Sean Tuohey, who works for the Metropolitan Police Department designing and implementing youth-crime prevention strategies, looks at the old brick building and sees a boxing gym promoting peace.
"This gym is so pivotal to what is going on in this neighborhood and what MPD is trying to do," Tuohey said. "It's neutral territory, sitting between three high-crime spots -- Ivy City, Langston and Trinidad."
It's also an area that is going through changes, like other parts of the city, a place where money is starting to flow. Bell sees the gym not only as a place to help kids but also a blue-collar workout experience for professionals as well.
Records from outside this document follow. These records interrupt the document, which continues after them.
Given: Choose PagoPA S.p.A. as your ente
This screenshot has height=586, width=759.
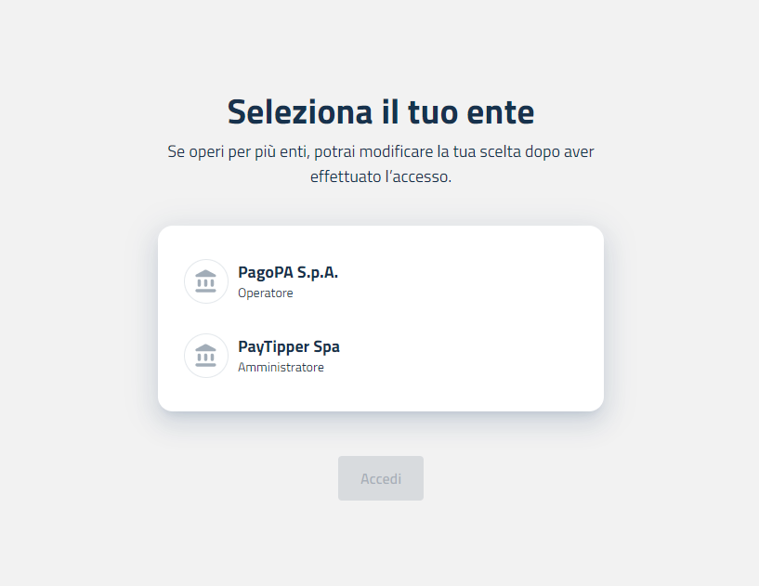Looking at the screenshot, I should click(381, 281).
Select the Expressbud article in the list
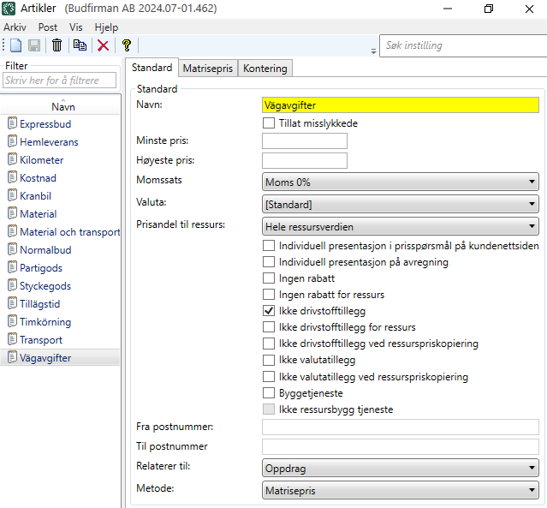This screenshot has width=547, height=508. coord(45,124)
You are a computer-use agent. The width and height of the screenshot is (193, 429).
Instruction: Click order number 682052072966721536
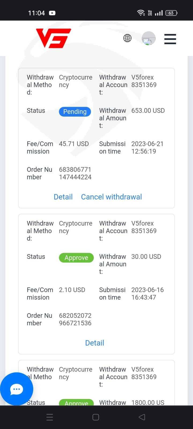(75, 319)
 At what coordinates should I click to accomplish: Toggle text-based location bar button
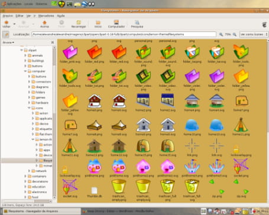(x=6, y=34)
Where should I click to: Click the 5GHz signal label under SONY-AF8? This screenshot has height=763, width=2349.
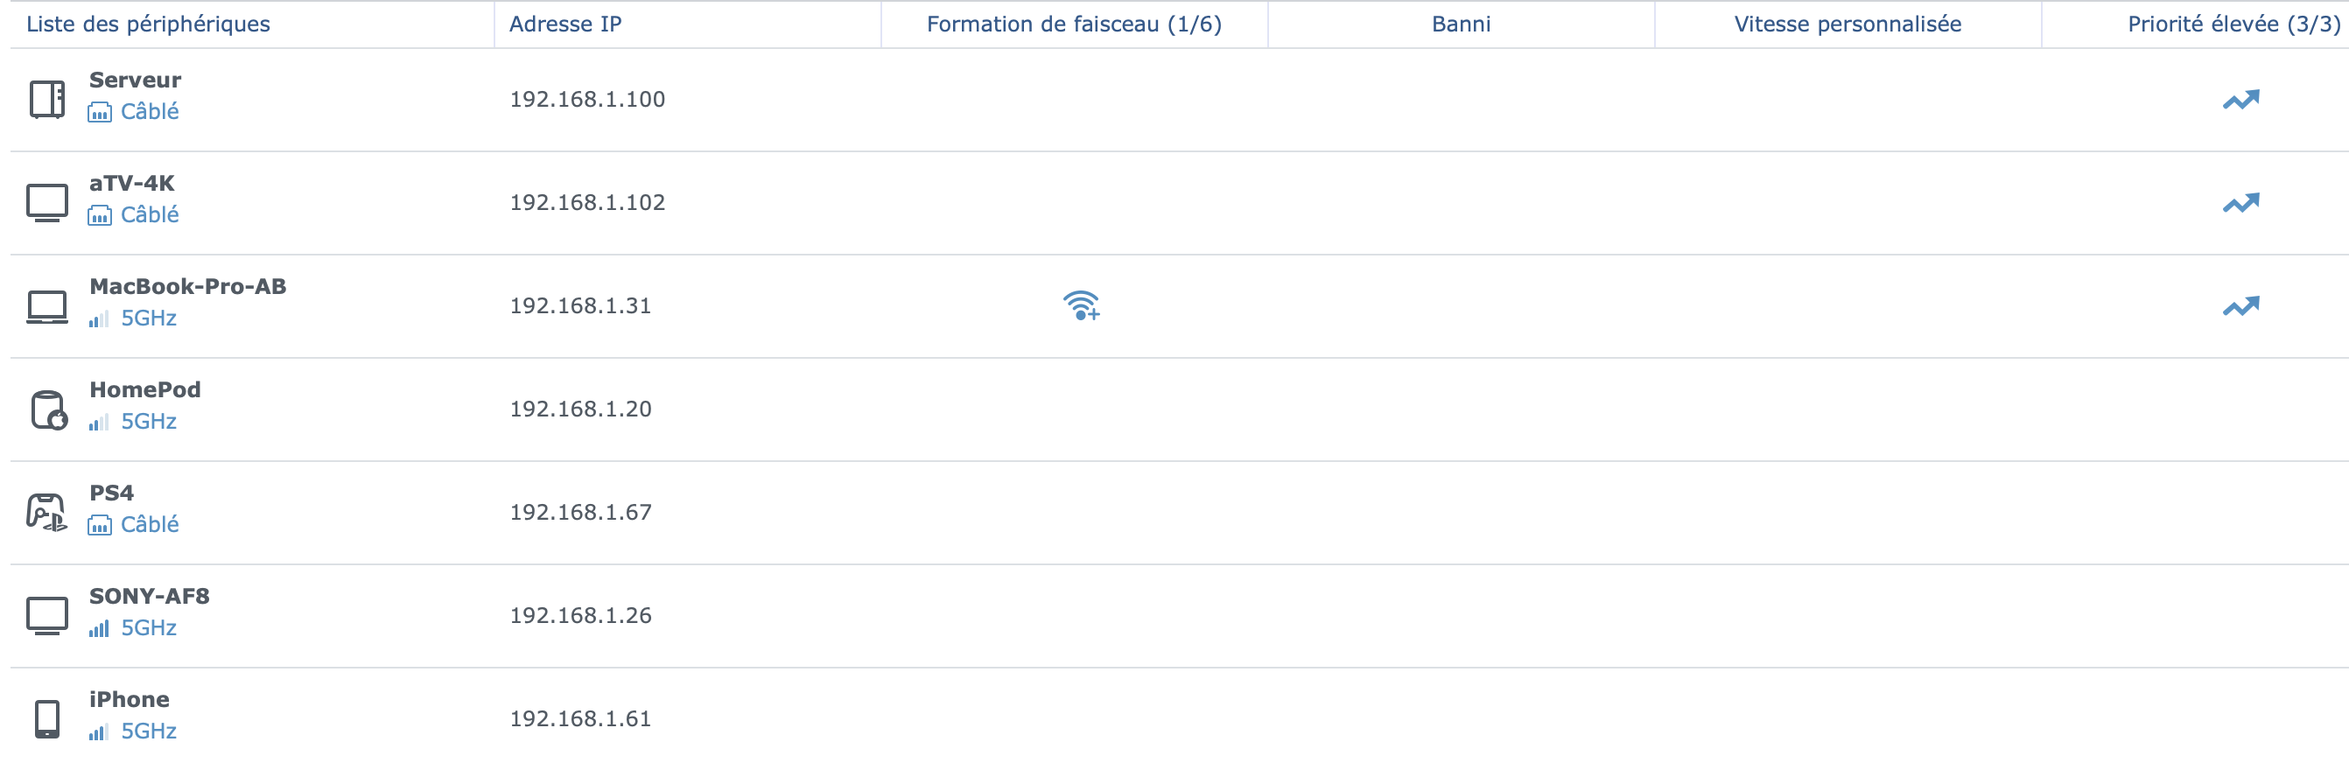pos(149,628)
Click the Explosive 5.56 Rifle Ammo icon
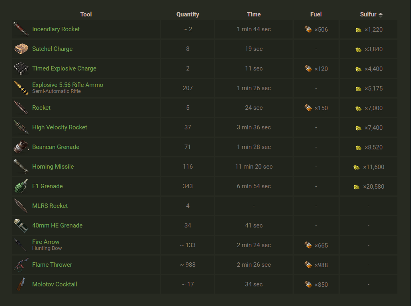The height and width of the screenshot is (306, 411). tap(21, 88)
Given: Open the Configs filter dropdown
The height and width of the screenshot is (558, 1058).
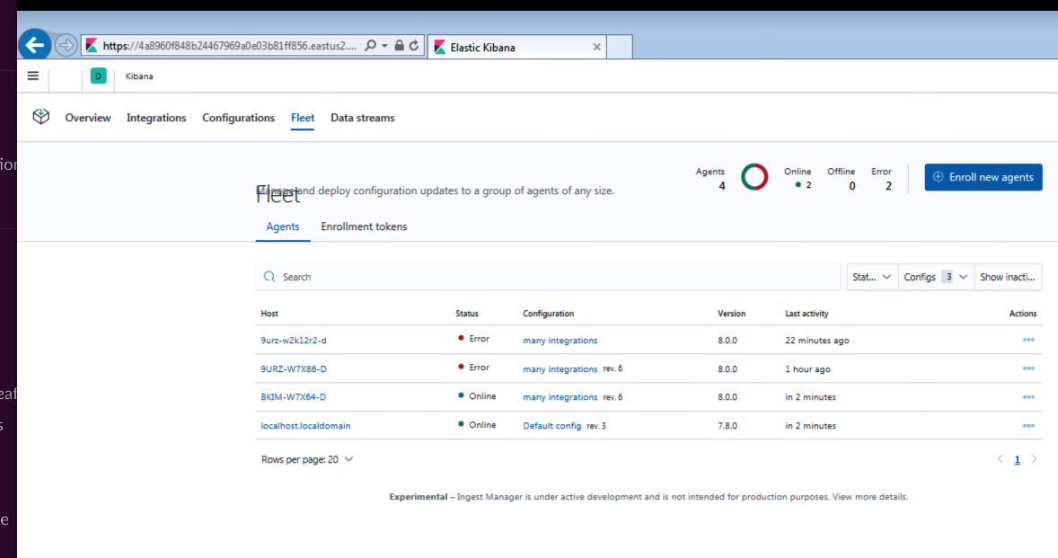Looking at the screenshot, I should pyautogui.click(x=936, y=277).
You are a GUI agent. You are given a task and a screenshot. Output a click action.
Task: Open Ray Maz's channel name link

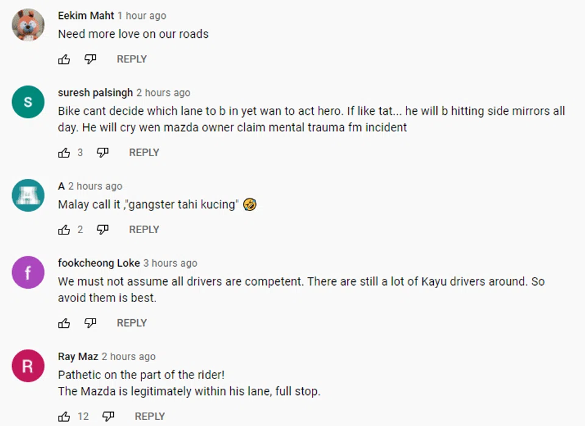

They envision Tony's Boxing Gym as a self-defense community center. Bell, who had an impressive resume working as a self defense instructor with local police departments and other agencies, is advertising self-defense classes with a flier that proclaims, "Learn to cause pain."
Of course, one of Bell's goals and Tuohey's hopes is that they can relieve some of the pain kids in troubled places live with. They hope it can be place to divert troubled kids away from detention centers.
"The kids who grow up in these neighborhoods grow up not even knowing why they are at war with their neighbors," Tuohey said. "But this is a neutral spot, and everywhere boxing works, the kids love it."
All this is in the early planning stages. Bell and Tuohey believe they have a gift here to give to the city. That gift was provided by former ANC commissioner and businessman Robert Siegel, who saw the potential for a gym and invited Bell, who has operated several workout gyms in the area over the years, to set up shop.
Bell is hoping to create a place where both kids and elders can work out. A neighborhood place without juice bars and yoga mats but with soul -- authentic Washington.
And a place with hope.
"These kids don't have hope," Bell said "When they start boxing, they began thinking, 'Hey, maybe I can do something, be good at something -- Golden Gloves, USA tournaments.'
"Sometimes a kid just needs a break," Bell said. "This could be the place where he gets it."